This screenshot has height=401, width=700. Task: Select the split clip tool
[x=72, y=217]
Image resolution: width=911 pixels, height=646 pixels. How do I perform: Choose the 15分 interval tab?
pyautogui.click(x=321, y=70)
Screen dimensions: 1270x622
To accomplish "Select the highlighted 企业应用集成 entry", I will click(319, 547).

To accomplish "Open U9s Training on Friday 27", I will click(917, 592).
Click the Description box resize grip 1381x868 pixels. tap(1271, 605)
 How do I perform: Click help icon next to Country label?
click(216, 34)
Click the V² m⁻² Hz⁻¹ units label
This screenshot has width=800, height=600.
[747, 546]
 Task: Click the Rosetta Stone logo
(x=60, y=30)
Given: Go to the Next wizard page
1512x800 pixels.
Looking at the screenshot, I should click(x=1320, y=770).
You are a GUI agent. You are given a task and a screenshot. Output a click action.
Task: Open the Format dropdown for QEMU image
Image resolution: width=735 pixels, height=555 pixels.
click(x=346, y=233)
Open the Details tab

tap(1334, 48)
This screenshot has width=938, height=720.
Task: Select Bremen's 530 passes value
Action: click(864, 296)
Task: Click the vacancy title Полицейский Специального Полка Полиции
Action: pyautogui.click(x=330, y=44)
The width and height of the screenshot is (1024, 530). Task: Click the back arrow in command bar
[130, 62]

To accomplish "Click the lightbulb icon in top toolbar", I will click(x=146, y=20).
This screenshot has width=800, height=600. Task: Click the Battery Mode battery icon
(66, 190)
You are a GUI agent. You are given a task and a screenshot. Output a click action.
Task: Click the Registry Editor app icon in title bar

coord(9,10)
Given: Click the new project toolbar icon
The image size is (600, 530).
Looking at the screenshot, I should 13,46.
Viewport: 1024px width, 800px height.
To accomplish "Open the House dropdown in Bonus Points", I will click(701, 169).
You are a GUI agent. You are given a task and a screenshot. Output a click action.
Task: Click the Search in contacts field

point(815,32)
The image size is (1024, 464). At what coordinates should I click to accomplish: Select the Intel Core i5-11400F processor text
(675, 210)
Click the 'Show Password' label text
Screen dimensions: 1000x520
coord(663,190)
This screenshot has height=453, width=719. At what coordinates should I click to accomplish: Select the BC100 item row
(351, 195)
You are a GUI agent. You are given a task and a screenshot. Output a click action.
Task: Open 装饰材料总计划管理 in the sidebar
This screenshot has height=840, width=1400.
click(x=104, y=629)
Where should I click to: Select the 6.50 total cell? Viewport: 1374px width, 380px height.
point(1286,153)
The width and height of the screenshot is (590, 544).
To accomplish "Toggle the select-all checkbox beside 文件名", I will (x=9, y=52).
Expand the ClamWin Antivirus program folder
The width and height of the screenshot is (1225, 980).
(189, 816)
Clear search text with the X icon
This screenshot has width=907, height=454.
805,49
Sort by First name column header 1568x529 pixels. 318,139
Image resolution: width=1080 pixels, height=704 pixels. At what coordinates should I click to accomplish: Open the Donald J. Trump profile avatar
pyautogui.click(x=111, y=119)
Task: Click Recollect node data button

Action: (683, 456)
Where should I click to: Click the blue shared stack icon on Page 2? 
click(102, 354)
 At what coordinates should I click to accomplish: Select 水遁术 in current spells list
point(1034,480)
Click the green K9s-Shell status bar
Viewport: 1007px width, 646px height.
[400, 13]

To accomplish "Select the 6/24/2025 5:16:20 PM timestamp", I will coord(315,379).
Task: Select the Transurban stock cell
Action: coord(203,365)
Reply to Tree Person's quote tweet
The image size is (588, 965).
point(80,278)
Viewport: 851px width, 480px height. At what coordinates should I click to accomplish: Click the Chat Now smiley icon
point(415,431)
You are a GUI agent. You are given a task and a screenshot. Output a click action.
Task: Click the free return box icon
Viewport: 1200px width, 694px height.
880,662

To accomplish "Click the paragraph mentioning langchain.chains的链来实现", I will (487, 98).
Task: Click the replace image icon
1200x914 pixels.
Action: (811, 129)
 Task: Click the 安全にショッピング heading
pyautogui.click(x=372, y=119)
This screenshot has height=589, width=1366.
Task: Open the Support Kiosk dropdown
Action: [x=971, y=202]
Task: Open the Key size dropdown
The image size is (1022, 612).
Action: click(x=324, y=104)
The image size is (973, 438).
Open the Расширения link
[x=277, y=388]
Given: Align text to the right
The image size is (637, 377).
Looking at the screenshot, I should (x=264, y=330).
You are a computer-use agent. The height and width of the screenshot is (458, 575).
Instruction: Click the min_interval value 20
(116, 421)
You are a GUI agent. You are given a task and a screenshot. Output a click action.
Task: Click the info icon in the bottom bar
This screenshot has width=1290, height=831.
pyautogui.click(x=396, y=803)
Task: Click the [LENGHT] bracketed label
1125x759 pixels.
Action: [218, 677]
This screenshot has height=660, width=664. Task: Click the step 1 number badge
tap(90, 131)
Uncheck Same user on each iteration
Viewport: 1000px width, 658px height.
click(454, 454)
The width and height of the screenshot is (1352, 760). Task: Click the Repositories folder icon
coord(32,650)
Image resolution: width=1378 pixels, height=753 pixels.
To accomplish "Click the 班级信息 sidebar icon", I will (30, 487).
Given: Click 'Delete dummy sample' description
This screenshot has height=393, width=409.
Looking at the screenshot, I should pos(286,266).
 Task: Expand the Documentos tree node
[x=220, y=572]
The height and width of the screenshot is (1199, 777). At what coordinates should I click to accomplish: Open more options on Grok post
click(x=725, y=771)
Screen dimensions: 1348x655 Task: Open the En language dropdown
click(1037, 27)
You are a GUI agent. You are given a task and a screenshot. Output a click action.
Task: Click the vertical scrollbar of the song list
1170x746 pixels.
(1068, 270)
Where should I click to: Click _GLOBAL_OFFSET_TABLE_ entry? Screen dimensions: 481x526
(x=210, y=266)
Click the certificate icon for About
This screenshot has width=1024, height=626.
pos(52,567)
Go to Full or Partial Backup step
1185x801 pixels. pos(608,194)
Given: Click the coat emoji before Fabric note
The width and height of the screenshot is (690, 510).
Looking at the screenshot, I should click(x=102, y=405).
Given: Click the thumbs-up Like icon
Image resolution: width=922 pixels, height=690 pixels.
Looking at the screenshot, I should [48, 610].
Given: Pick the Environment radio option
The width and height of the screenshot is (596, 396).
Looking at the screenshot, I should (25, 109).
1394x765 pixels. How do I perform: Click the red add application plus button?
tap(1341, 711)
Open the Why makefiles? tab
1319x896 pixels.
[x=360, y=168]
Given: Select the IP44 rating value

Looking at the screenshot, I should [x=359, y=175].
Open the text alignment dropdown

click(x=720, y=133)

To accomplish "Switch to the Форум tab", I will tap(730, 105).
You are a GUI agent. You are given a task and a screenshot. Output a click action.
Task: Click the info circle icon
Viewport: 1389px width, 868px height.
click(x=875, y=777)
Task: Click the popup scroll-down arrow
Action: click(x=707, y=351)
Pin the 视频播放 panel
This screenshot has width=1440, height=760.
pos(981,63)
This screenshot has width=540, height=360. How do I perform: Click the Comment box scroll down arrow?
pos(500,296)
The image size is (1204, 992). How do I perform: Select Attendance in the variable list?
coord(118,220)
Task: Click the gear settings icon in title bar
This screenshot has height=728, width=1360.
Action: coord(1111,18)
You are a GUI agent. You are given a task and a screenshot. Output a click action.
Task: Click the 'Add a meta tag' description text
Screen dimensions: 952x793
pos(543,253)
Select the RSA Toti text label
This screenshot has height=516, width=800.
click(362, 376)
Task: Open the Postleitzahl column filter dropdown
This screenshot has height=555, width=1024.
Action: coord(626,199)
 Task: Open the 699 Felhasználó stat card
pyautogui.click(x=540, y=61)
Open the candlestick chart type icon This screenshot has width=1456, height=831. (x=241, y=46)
#####
EXERCISE GOAL: Give the number of lines in the entries that hold the string "column", and add nothing else.

ANSWER: 2